By Clarissa Tan
IN 2004, a film called Sideways became the sleeper hit of the year. In it, two men called Miles and Jack drive across the wine region of California, with a memorable scene involving the oenophile Miles praising pinot noir and dissing merlot. After the movie, it was noted that sales of merlot blipped down across the US and UK.
Central scenes in Sideways take place at a restaurant called The Hitching Post, which exists in real life in Buellton, California, and which saw an influx of tourists after the movie. Its owner Frank Ostini, whom no one could ever accuse of following the herd, is eager to talk up merlot.

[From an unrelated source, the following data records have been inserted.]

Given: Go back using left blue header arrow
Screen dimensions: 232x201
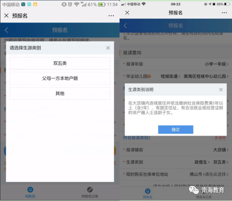Looking at the screenshot, I should [6, 30].
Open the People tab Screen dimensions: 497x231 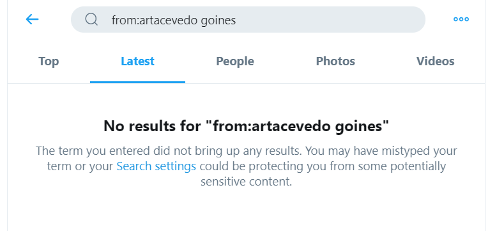click(x=235, y=61)
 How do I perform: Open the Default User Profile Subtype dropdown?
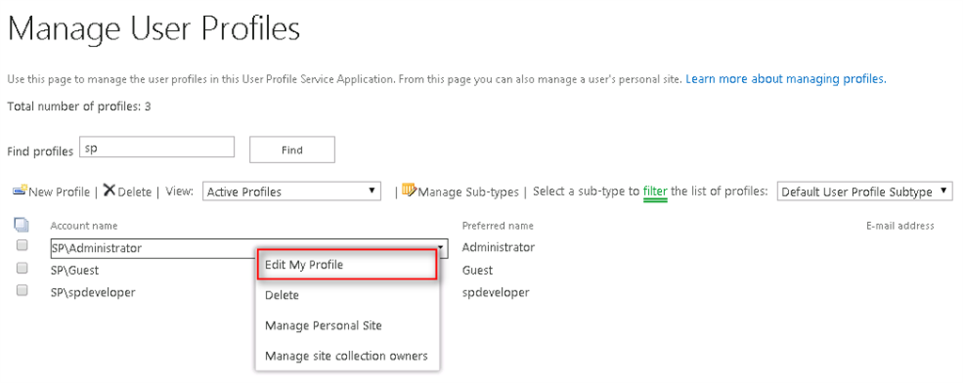point(864,191)
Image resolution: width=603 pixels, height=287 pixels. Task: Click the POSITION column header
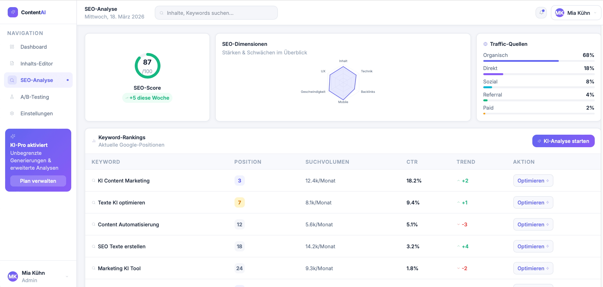point(248,162)
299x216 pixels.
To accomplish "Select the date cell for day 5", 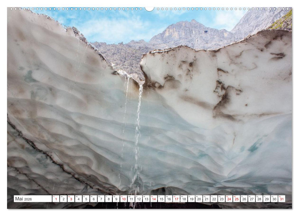I will coord(86,200).
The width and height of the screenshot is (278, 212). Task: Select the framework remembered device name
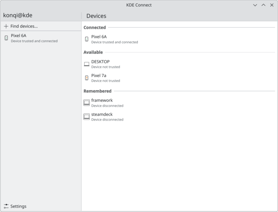pyautogui.click(x=102, y=100)
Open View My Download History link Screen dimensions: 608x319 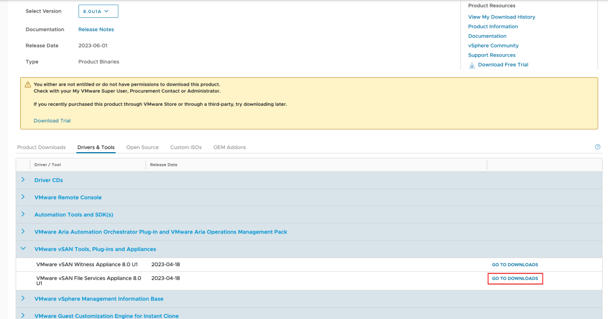(502, 17)
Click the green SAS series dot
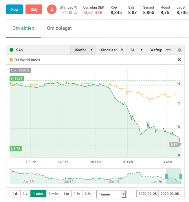189x202 pixels. pyautogui.click(x=12, y=50)
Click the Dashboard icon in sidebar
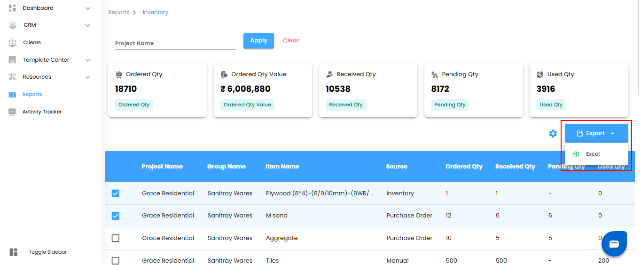This screenshot has height=265, width=641. pos(13,8)
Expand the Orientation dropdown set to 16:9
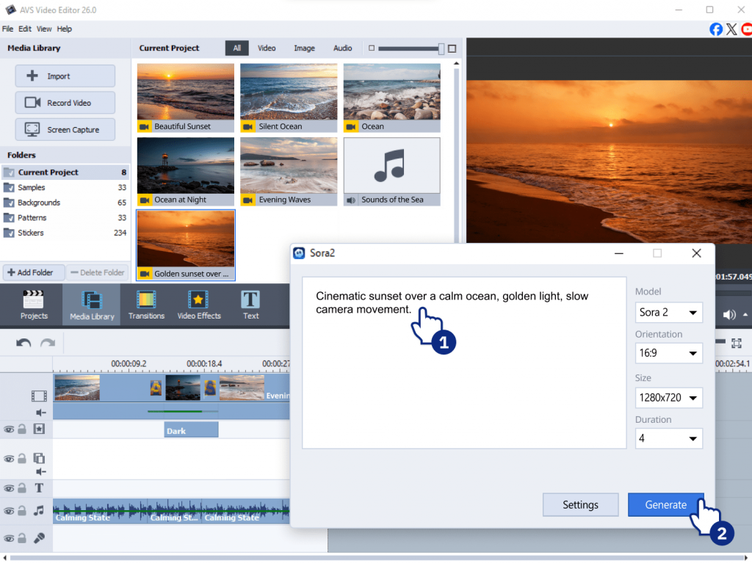752x563 pixels. (668, 353)
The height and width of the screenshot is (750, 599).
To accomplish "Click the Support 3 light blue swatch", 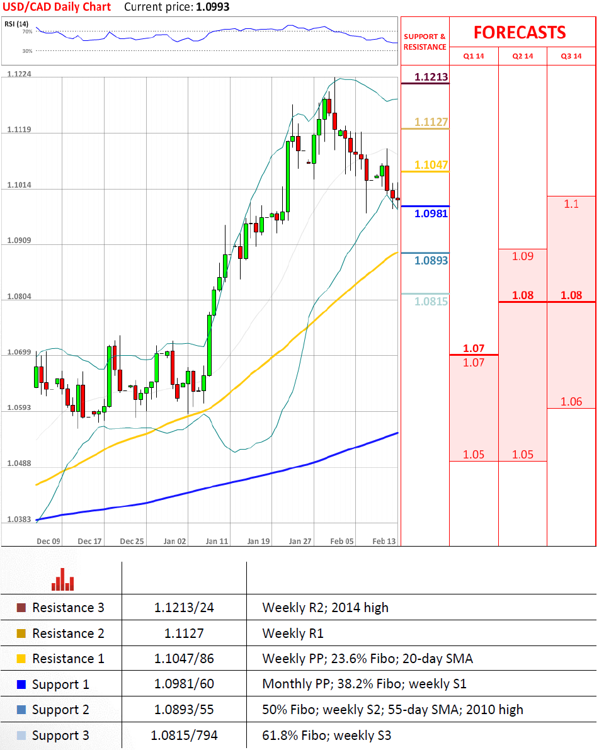I will 21,735.
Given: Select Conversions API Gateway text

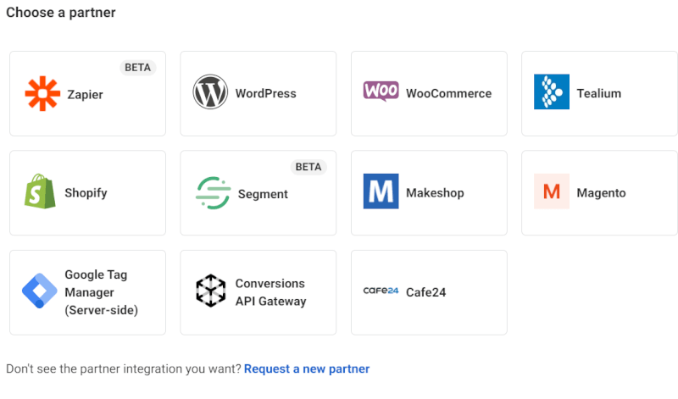Looking at the screenshot, I should pyautogui.click(x=270, y=292).
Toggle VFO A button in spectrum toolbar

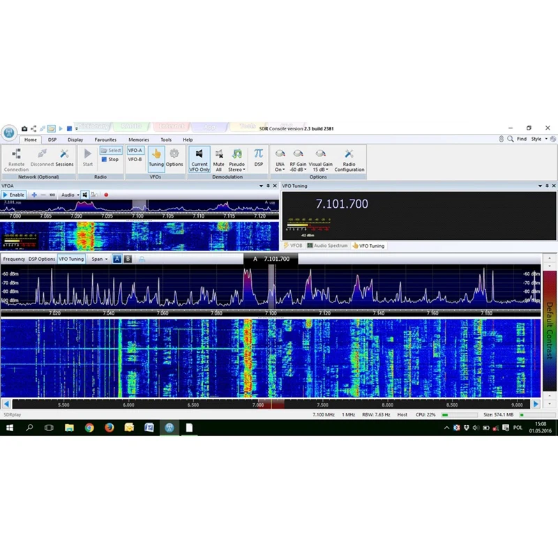click(117, 259)
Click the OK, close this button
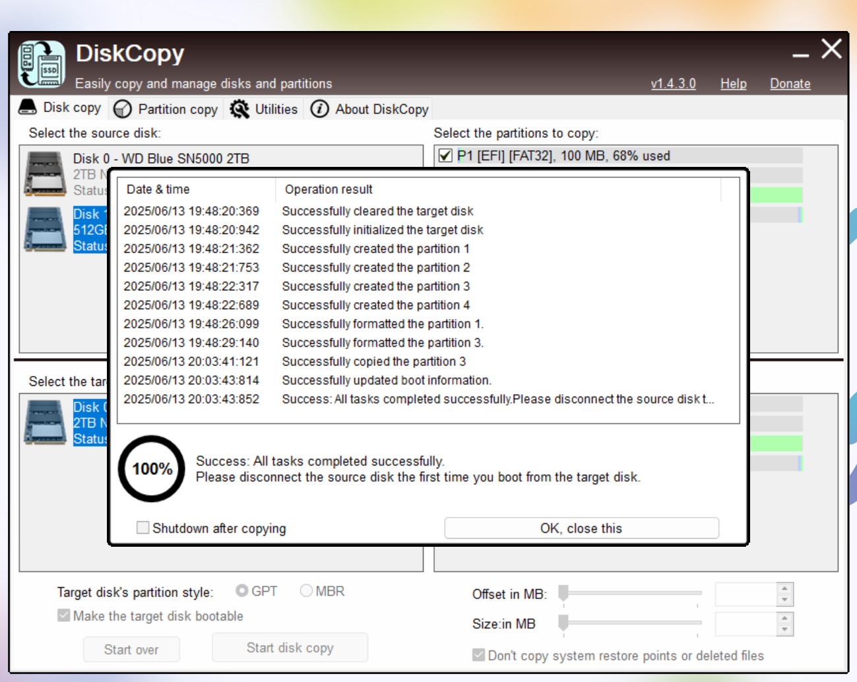 click(581, 528)
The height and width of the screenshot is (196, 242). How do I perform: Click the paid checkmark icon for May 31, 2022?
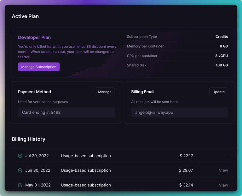tap(20, 185)
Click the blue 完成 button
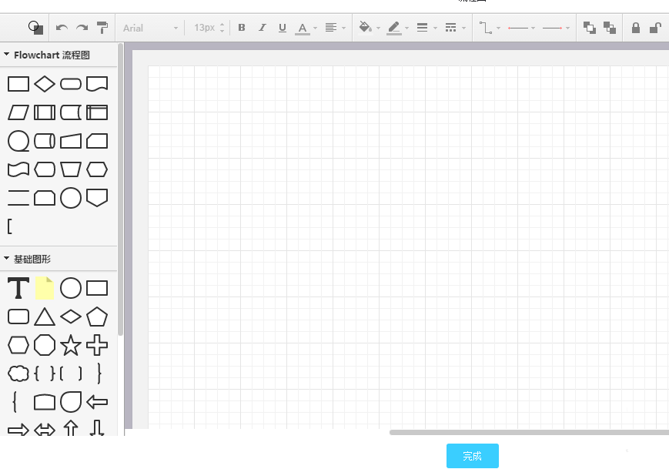The width and height of the screenshot is (669, 469). [472, 456]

"When Sideways happened, our sales of pinot increased by at least 100 per cent," says Mr Ostini, who also runs a winery that creates many of the wines sold in his restaurant. "We didn't bottle merlot then, so our sales of other merlot labels held steady, maybe dipped just slightly.
"The movie was simply making a joke, but the reality was that there was a bunch of mediocre wine being made as merlot," he says. "The movie reference was a comment on those bad merlots. The other reality is that there has always been great merlots from great vineyards."
Mr Ostini says the whole movement of people away from merlot caused his winery to consider a merlot bottling.
"The quality and uniqueness of Santa Barbara merlot was exciting to us, and provided a wine that has tremendous acidity to match well with food, and potential to improve with bottle age."
Today, you can sample the 2006 Hitching Post merlot by the glass at the restaurant, or an older 2004 by the bottle. Mr Ostini says the Santa Barbara region is known for chardonnays, syrahs, cabernet francs as well as pinots, and the push with merlot is part of this story of diversity.
The Hitching Post's menu - it is famous for its steaks, quail, grilled artichokes and french fries - has always drawn in the hungry from miles around. Mr Ostini can be seen cooking in the kitchen most days, wearing a pith helmet because he says that most comfortably accommodates US health and safety standards for chefs.
The restaurant's relationship with Sideways actually started way before 2004 - it was a popular hangout of author Rex Pickett as he did research for the novel on which Sideways is based.
"The exposure of the movie gave us a chance to reach new customers for both the restaurant and our wines," says Mr Ostini. "We had over 30 per cent increase in an already busy restaurant, but we dealt with most of it very well."